[[ Data extracts, beginning ]]

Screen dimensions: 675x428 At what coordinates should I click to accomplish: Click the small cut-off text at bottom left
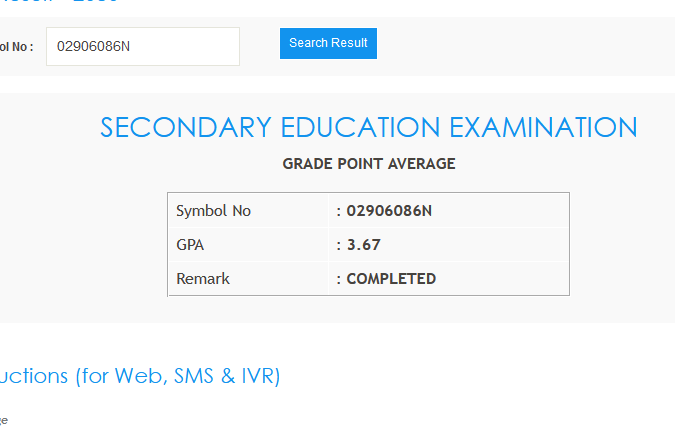(x=3, y=419)
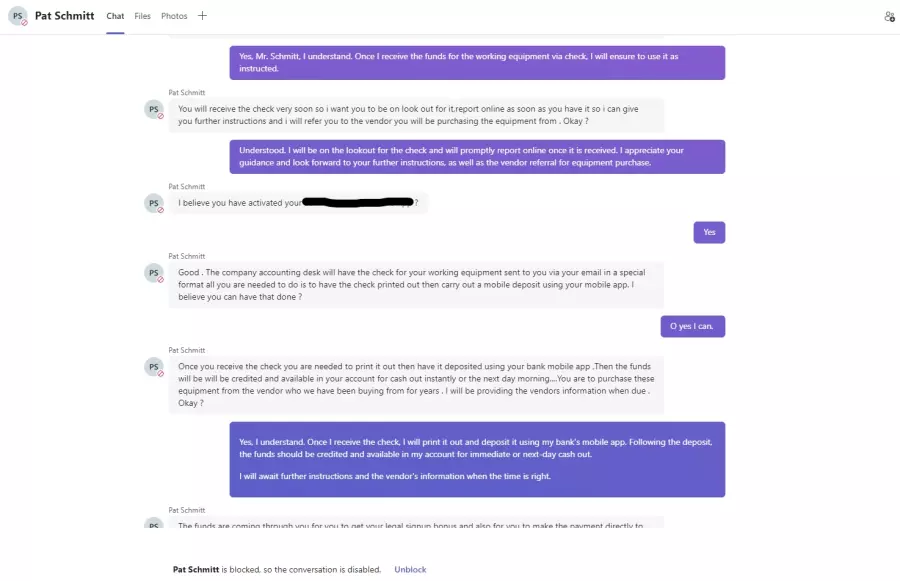Select the 'Yes' reply bubble
The height and width of the screenshot is (581, 900).
pyautogui.click(x=709, y=233)
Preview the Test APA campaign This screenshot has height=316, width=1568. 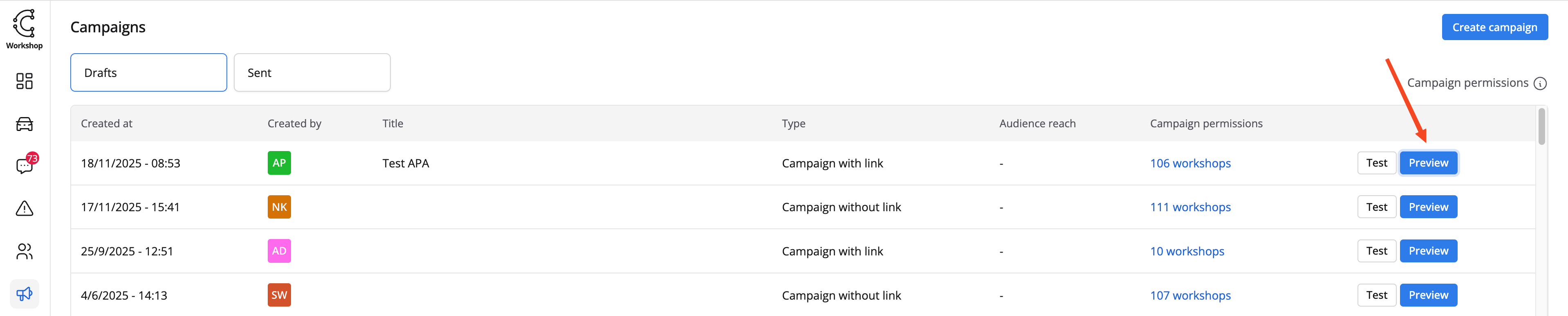coord(1428,163)
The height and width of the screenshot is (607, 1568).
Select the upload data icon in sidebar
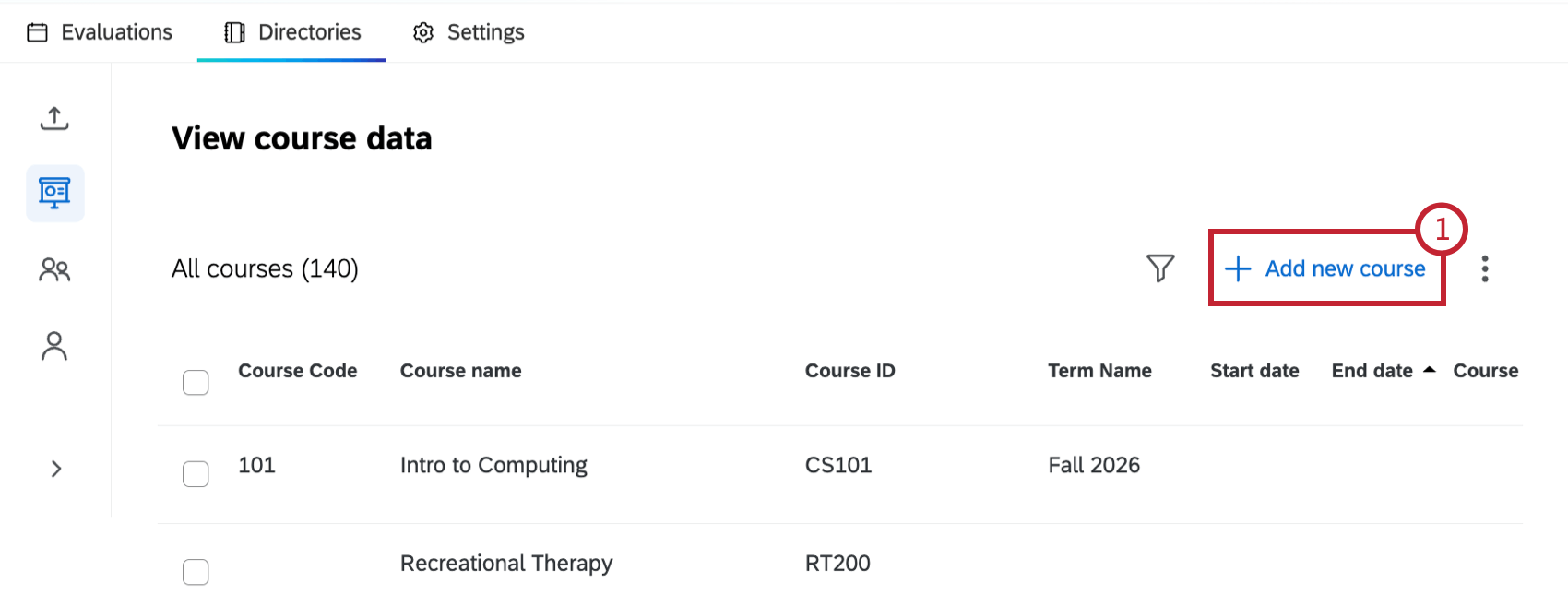point(54,119)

[[ Data extracts, end ]]

## Directions:
Print only the lines from the line that contains "The height and width of the screenshot is (607, 1568)." to the final line of the data, inclusive. Pictures stay out.

## Result:
The height and width of the screenshot is (607, 1568).
Select the upload data icon in sidebar
point(54,119)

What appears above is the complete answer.